__SOURCE RECORDS__:

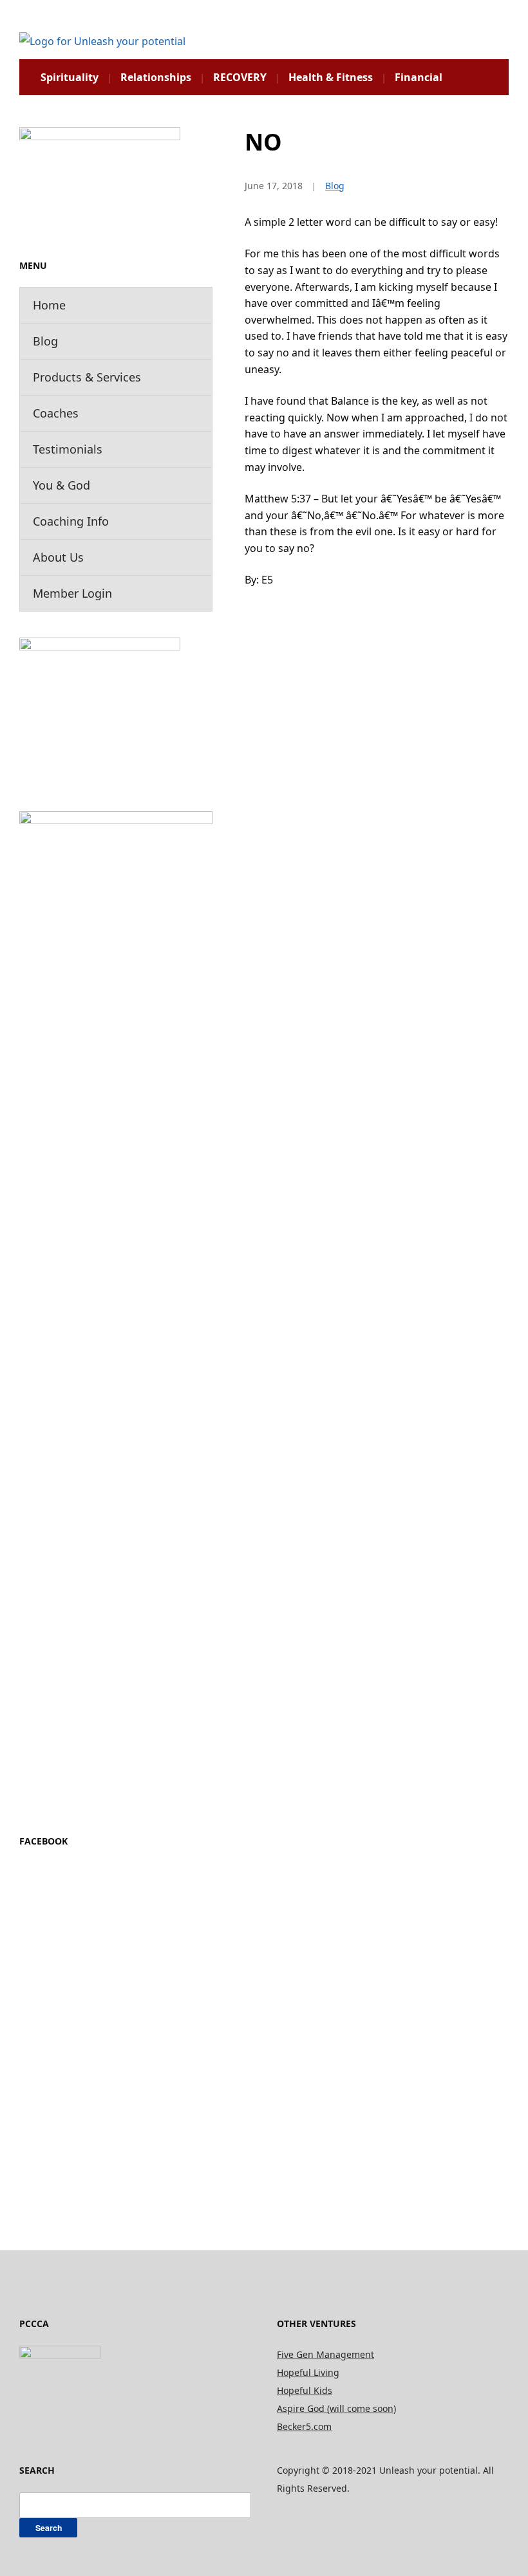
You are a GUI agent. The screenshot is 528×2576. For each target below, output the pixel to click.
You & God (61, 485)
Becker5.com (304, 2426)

---

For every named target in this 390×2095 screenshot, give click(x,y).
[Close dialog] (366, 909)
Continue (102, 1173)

__WORK INSTRUCTION__: Please copy, exactly as written, every line in the listing above from the line with "For every named" up to and including the line with "Continue (102, 1173)".

__TASK SOLUTION__:
For every named target in this 390×2095 screenshot, give click(x,y).
[Close dialog] (366, 909)
Continue (102, 1173)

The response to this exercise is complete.